Se costruire è “un fare abitare”, secondo l’elaborazione del patriarca delle archistar italiane (anche se l’interessato non amava essere definito tale), Paolo Portoghesi e Giovanna Massobrio, trasformando dei fienili in una casa e dei lotti di terreno in un giardino, hanno realizzato la loro vocazione di architetti modellando lo spazio della vita “in funzione di una nuova alleanza tra l’uomo e la terra senza la quale la città e la terra stessa potrebbero perdere il dono, insostituibile, della abitabilità”.Nel ‘microsmo’ di Calcata c’è tutto il ‘macrocosmo’ teorizzato da Portoghesi nella sua lunga attività accademica, nella militanza prima con la rivista “Controspazio”, da lui fondata e diretta, e ora con la nuova rivista “Abitare la Terra”, e nella progettazione in giro per il mondo.
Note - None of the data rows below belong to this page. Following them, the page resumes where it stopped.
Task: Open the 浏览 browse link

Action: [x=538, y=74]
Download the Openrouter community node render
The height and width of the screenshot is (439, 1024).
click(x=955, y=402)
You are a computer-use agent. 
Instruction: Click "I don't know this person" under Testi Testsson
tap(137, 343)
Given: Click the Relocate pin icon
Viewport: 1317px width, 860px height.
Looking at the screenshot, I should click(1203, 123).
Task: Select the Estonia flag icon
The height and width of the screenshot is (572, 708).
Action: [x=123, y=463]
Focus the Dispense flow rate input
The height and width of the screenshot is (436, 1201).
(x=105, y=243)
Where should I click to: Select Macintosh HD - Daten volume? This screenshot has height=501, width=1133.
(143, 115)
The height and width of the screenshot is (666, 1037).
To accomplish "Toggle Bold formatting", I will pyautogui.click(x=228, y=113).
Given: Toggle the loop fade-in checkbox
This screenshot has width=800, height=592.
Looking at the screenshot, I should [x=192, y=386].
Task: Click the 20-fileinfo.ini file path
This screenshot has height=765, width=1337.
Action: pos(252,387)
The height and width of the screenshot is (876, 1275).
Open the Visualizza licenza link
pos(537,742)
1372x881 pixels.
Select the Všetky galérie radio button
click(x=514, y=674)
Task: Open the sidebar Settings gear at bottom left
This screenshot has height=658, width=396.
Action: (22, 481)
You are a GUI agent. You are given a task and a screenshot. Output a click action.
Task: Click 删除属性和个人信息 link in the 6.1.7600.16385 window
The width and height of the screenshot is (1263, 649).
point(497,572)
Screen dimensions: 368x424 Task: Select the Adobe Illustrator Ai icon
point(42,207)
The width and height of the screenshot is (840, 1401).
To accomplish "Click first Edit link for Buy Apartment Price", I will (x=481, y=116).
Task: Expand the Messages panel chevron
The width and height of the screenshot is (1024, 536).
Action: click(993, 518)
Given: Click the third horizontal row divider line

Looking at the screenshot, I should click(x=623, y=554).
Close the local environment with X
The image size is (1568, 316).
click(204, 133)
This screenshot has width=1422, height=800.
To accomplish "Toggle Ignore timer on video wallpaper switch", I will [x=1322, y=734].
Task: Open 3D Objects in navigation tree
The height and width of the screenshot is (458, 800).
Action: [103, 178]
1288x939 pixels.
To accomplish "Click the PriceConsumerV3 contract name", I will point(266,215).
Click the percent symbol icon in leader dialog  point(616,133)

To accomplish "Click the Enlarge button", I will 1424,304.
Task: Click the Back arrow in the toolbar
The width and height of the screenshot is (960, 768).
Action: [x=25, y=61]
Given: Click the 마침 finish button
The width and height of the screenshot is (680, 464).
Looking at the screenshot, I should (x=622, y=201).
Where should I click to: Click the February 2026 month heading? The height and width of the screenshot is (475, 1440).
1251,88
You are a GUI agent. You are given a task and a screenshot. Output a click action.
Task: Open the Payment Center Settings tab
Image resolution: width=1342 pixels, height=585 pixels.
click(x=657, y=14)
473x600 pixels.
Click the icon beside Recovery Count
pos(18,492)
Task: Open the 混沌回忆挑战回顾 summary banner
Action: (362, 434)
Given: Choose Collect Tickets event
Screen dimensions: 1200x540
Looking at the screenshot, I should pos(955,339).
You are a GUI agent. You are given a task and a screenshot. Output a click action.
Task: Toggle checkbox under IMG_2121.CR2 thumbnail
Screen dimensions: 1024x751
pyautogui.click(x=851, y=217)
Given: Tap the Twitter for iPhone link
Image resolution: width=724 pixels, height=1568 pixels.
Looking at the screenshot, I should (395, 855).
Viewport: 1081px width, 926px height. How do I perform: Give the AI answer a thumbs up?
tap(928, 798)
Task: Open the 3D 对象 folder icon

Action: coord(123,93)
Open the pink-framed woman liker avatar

Proprio nella casa e nel giardino della sua dimora nel borgo nel Viterbese, dove approdò per la prima volta nel 1974, sono confluite tutte le forme tipiche dell’architettura di Portoghesi, che qui ospita anche il suo studio e la biblioteca personale e dove infine ha realizzato ex novo un ‘giardino delle meraviglie’ curato con ammirevole dedizione dalla moglie Giovanna.